DEV Community

SEN LLC
SEN LLC

Posted on

Searching Emojis With Casual Japanese Keywords — Why Unicode CLDR's ja Annotations Aren't Enough

If you type "わらう" (laugh) into Slack's emoji search, you get nothing. The same is true for "ぴえん" (a sad-cute slang for crying that took over Japanese Twitter around 2020), or "ばんざい" (a celebratory "hooray"). Unicode's CLDR (Common Locale Data Repository) ships official Japanese annotations for every emoji — but they're written in the register of an accessibility caption, not a search query. I curated 107 emojis by hand with the casual Japanese tags people actually type, and wrapped them in a ~200-line browser search.

emoji-search-jp UI: dark theme. The search input contains

🌐 Demo: https://sen.ltd/portfolio/emoji-search-jp/
📦 GitHub: https://github.com/sen-ltd/emoji-search-jp

Why CLDR's Japanese annotations don't make a search index

Unicode ships annotations for every emoji in every CLDR locale. Each entry has a "name" plus a handful of "keywords". For Japanese, the file looks like this:

Emoji Name Keywords
😂 "うれしなき" ["うれしなき", "かお", "かおえもじ"]
🥺 "もの欲しそうな顔" ["かお", "かおえもじ", "けんめい", "もの欲しそう"]
🙏 "合掌した手" ["お辞儀", "かたを下げる", "かんしゃ"]
🎉 "クラッカー" ["クラッカー", "ハッピー", "パーティー", "紙ふぶき"]
🐶 "犬の顔" ["いぬ", "おもしろい", "かお", "どうぶつ"]

The accessibility job that produced these keywords is the right job for CLDR to do. They cover the visual content of the emoji in a formal-register, all-hiragana style that a screen reader can announce.

What they don't cover is what users actually type:

  • 😂: missing わらう / lol /
  • 🥺: missing ぴえん (the slang that defines this emoji in 2020s Japanese)
  • 🙏: missing お願い / ありがとう / ごめん — the contexts every user uses this emoji for
  • 🎉: missing おめでとう
  • 🐶: missing わんこ / ワン

There's an upstream proposal to expand CLDR annotations toward search use cases, but the file as it ships today is a captioning dictionary, not a search dictionary. The two have different shapes.

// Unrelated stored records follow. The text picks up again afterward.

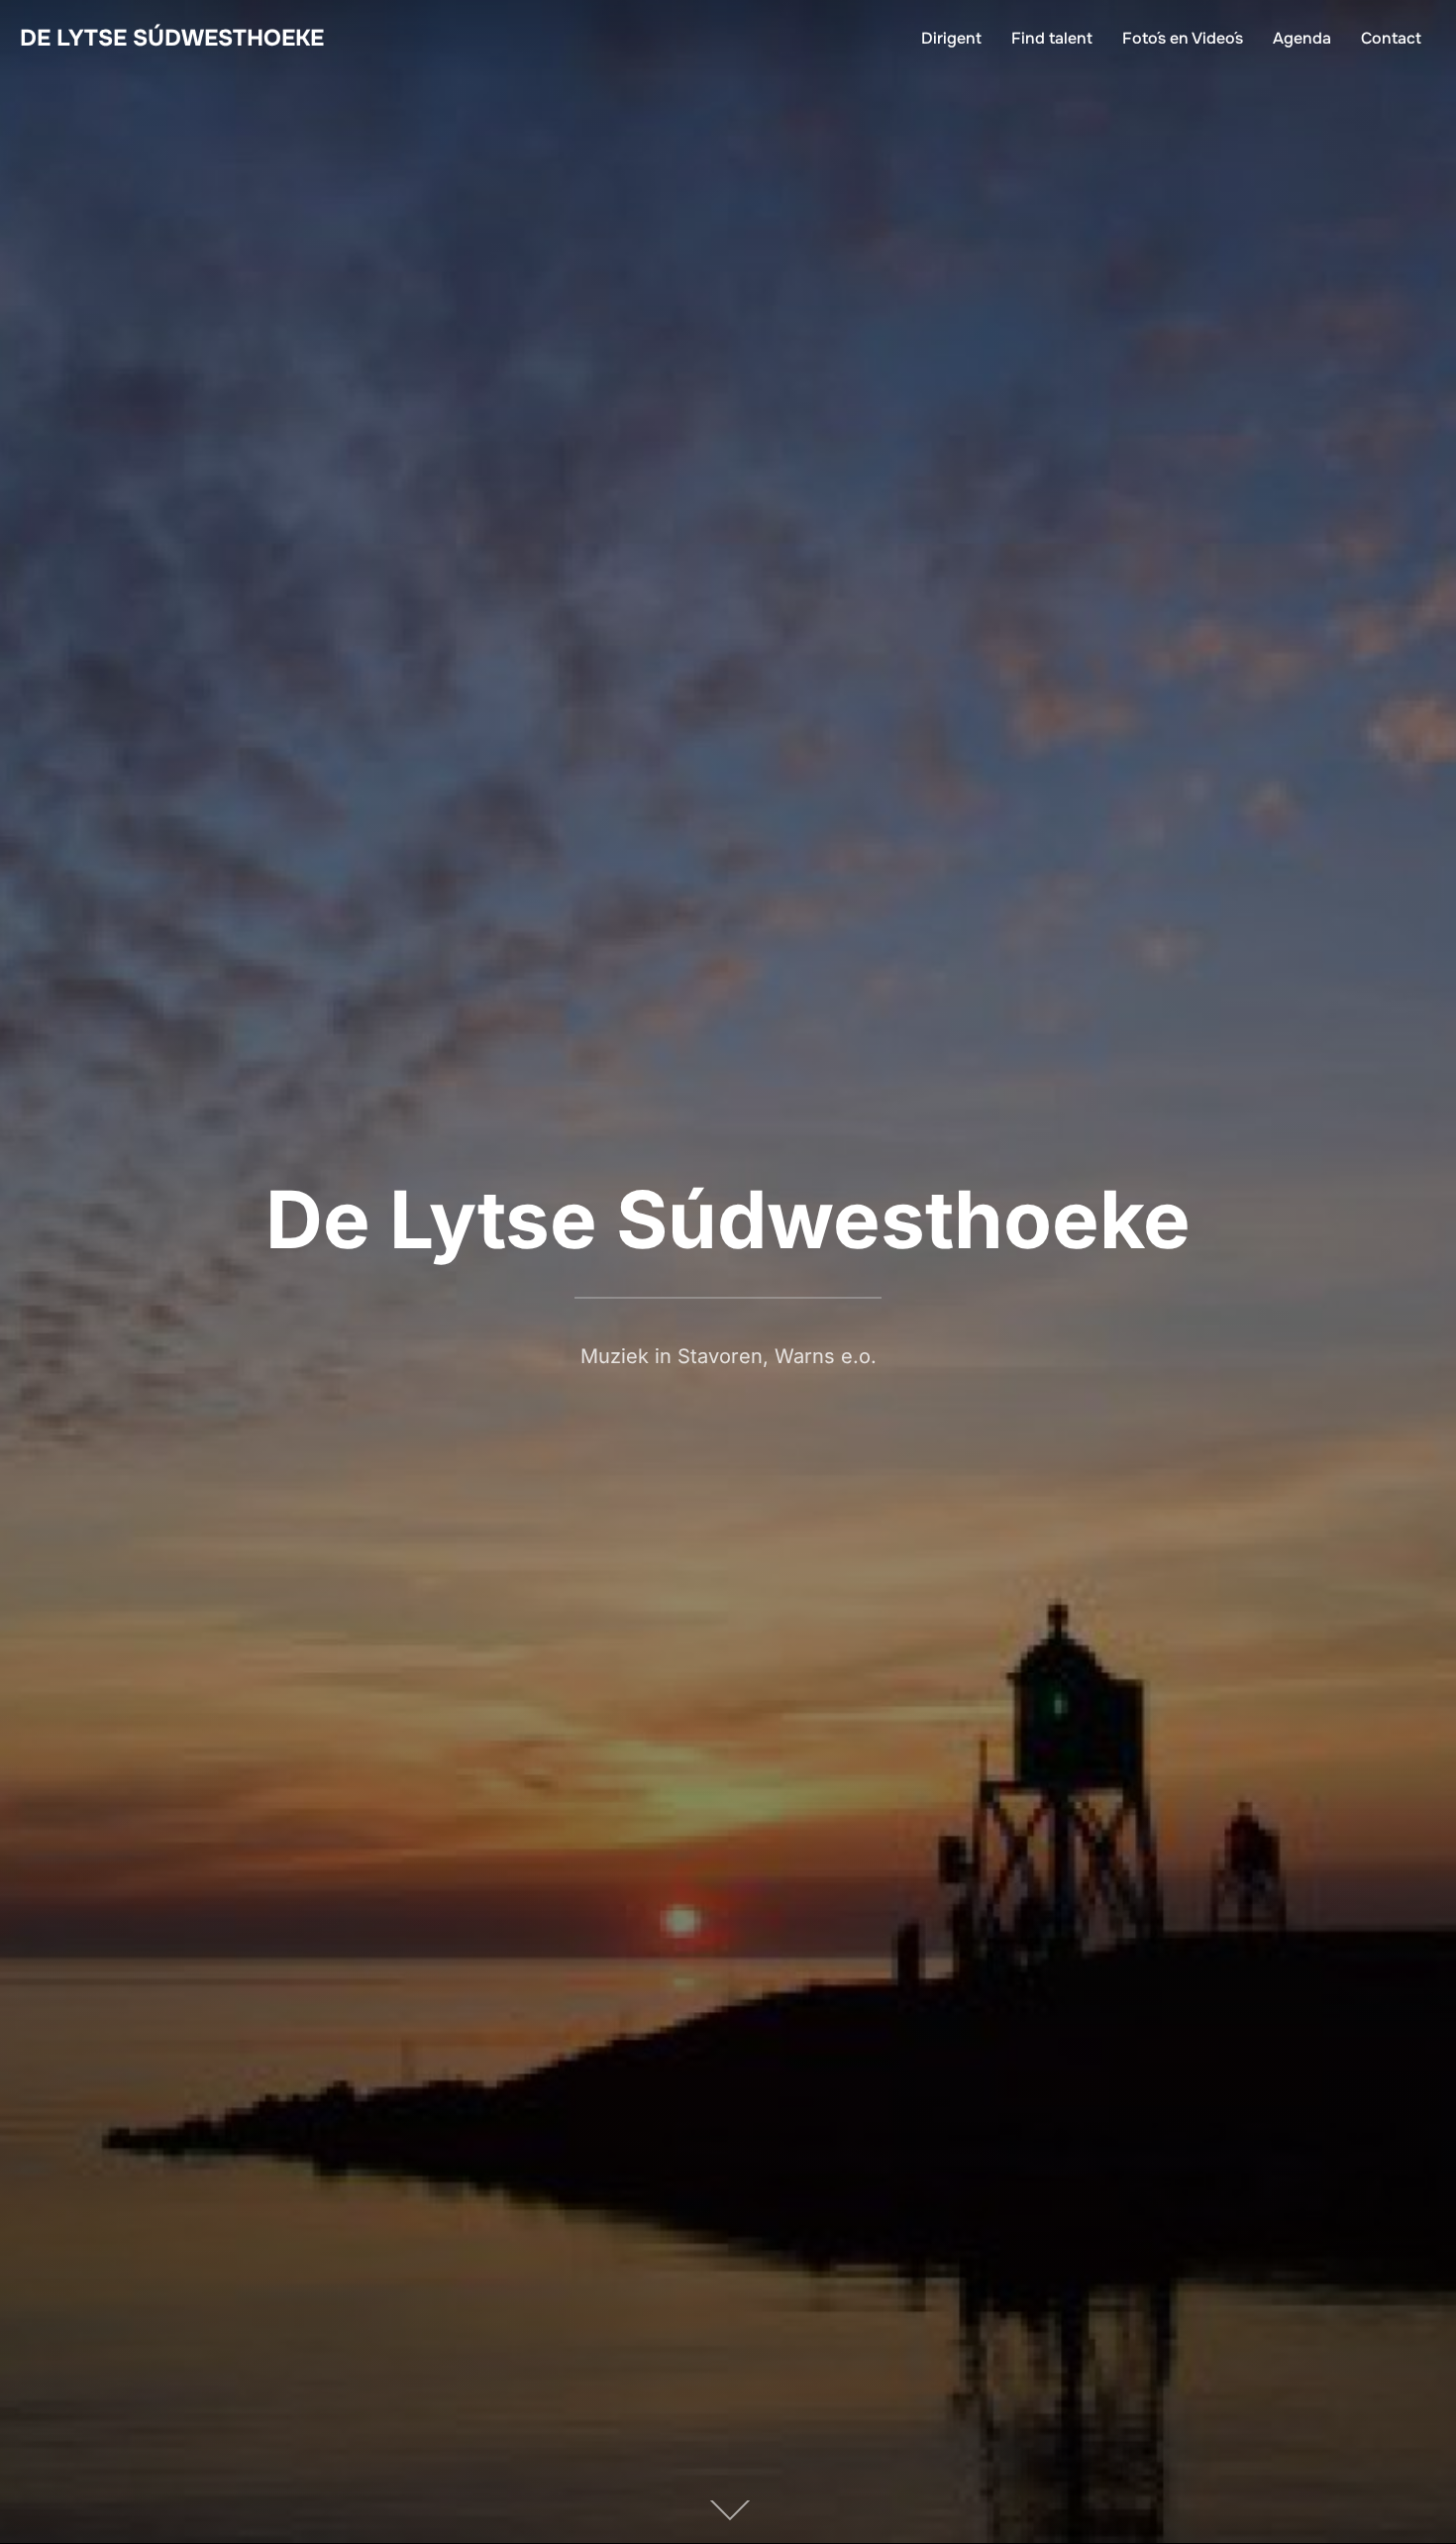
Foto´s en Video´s (1182, 38)
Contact (1391, 38)
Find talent (1051, 38)
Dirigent (951, 38)
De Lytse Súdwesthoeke (172, 38)
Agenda (1302, 38)
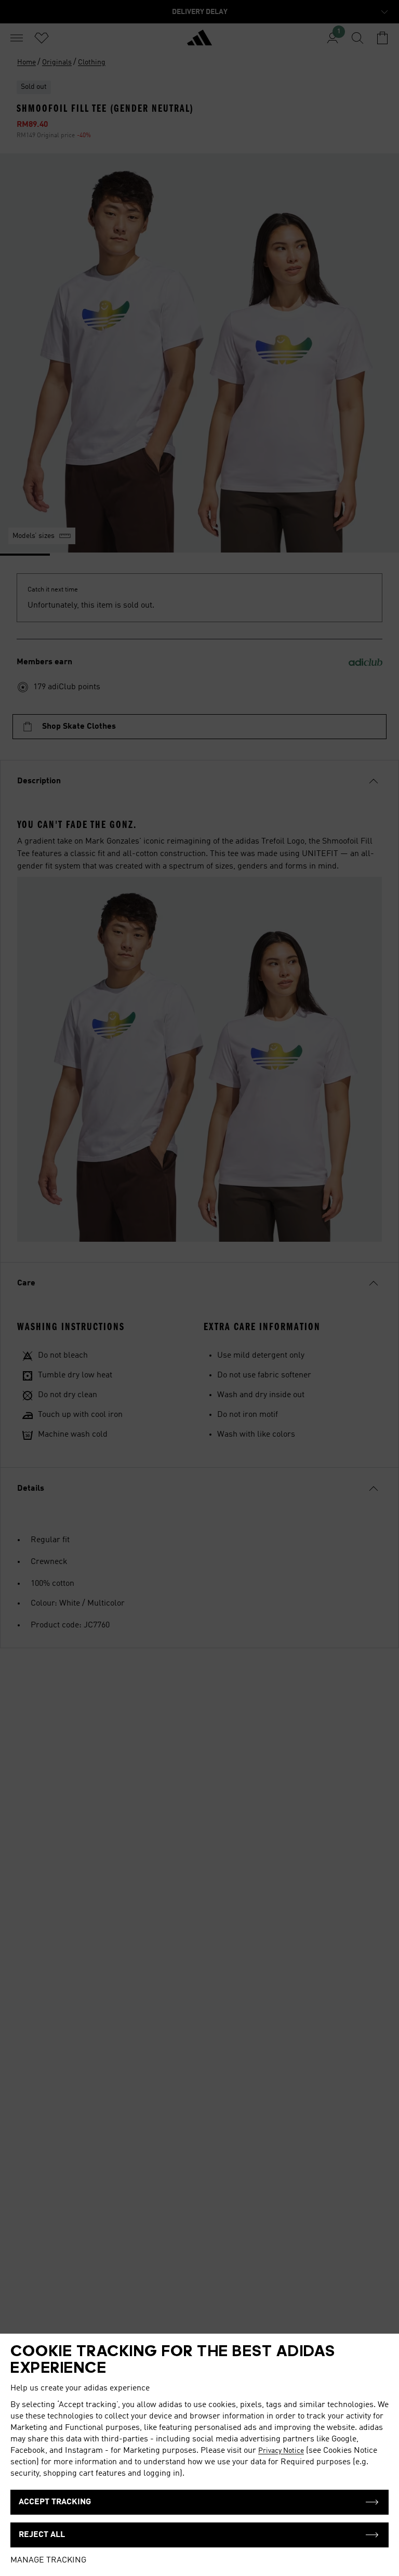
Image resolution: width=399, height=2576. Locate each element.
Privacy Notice (281, 2450)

What this repo ships instead

107 emojis with 5-9 hand-curated tags each, totaling about 750 tag entries. Same schema as CLDR ({char, name_ja, name_en, tags, category}) so the two can be merged if you want both registers.

{
  "char": "😂",
  "name_en": "face with tears of joy",
  "name_ja": "嬉し泣きの顔",
  "tags": ["わらう", "大爆笑", "笑い泣き", "嬉し泣き", "lol"],
  "category": "face"
},
{
  "char": "🥺",
  "name_en": "pleading face",
  "name_ja": "うるうる目の顔",
  "tags": ["ぴえん", "かわいい", "うるうる", "おねがい", "切ない"],
  "category": "face"
},
{
  "char": "🙏",
  "name_en": "folded hands",
  "name_ja": "合掌",
  "tags": ["お願い", "おねがい", "ありがとう", "祈る", "感謝", "ごめん"],
  "category": "gesture"
}
Enter fullscreen mode Exit fullscreen mode

Tag-selection rules I followed while curating:

  1. Mix kana and kanji. "ねこ" and "猫" both belong on 🐱 because the user may or may not have committed an IME conversion.
  2. Mix register. Both the slang ("ぴえん") and the descriptive ("切ない") for 🥺.
  3. Borrow from CLDR. Take the official annotations as a baseline and add the spoken-Japanese coverage on top.
  4. A handful of English tags. lol / ok / love / cool — common enough in mixed-language Japanese chat that they earn their slot.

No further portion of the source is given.